> [WORK REQUEST] What lines in the data below mention the string "size"? Copy them out.

(Collected data entries)
BEGIN
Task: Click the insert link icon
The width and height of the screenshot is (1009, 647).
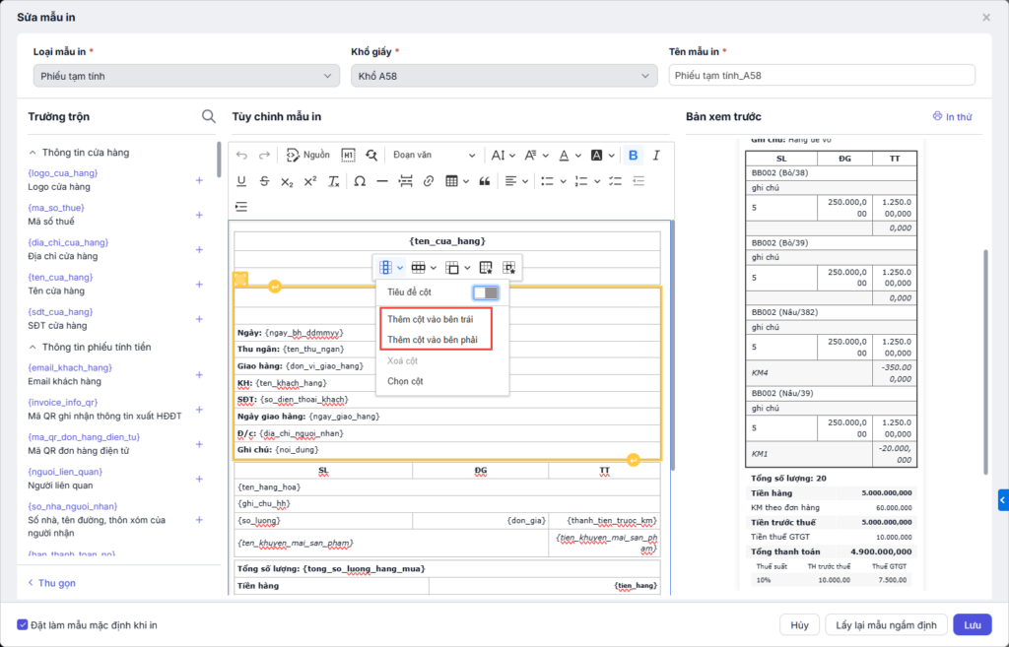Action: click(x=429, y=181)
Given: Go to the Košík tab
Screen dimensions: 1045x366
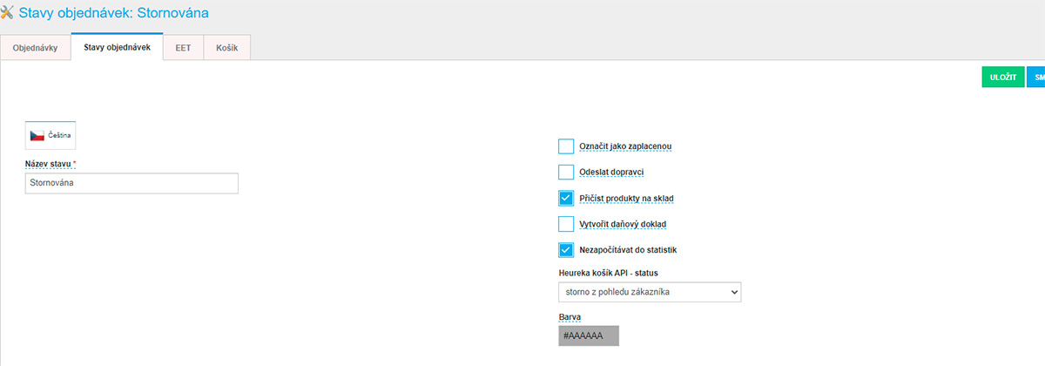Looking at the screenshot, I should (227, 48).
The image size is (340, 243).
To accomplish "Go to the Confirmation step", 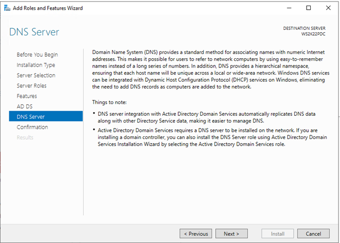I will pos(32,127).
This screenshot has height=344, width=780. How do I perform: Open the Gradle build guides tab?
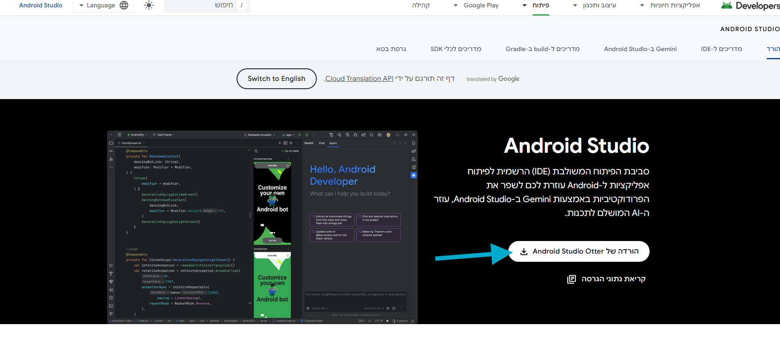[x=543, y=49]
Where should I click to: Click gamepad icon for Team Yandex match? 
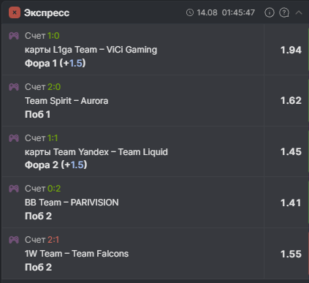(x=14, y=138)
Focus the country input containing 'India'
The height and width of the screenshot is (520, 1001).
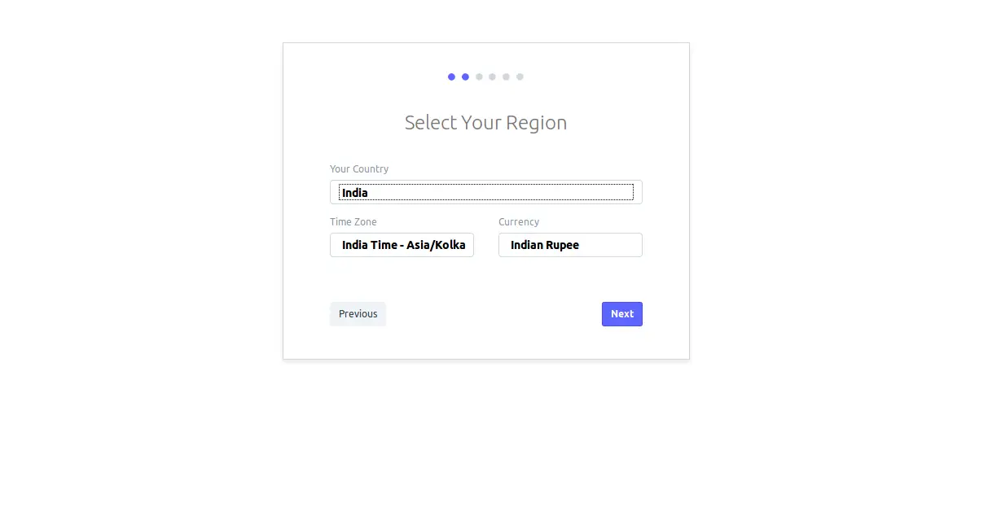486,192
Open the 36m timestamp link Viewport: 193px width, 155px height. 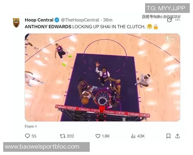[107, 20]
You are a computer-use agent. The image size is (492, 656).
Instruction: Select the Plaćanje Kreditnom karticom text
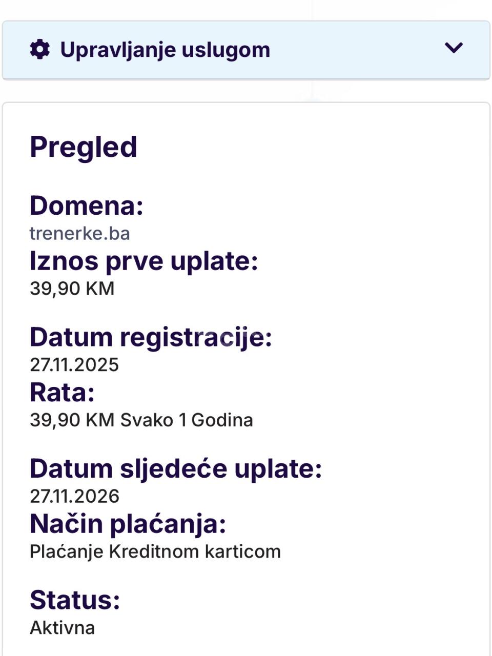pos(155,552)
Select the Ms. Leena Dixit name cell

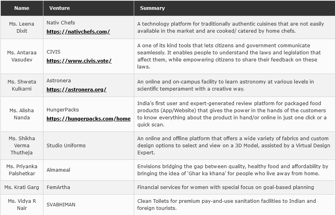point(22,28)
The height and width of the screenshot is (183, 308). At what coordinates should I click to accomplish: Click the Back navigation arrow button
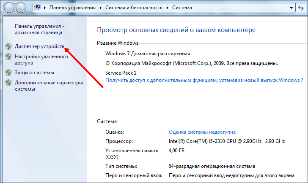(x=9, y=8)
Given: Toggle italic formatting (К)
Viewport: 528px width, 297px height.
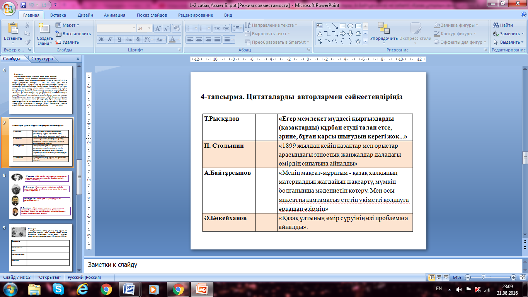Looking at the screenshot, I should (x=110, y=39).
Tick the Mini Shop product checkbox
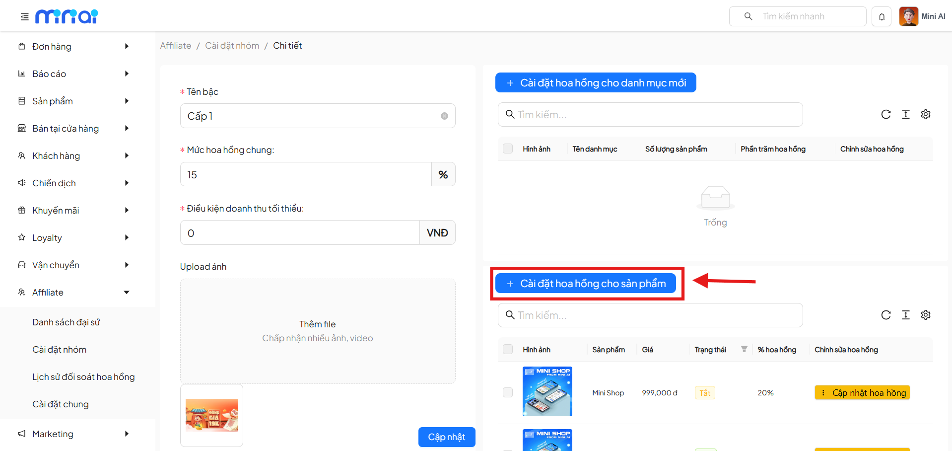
END
> [TASK RESULT]
The image size is (340, 243).
You are a computer-use agent. The image size is (492, 656).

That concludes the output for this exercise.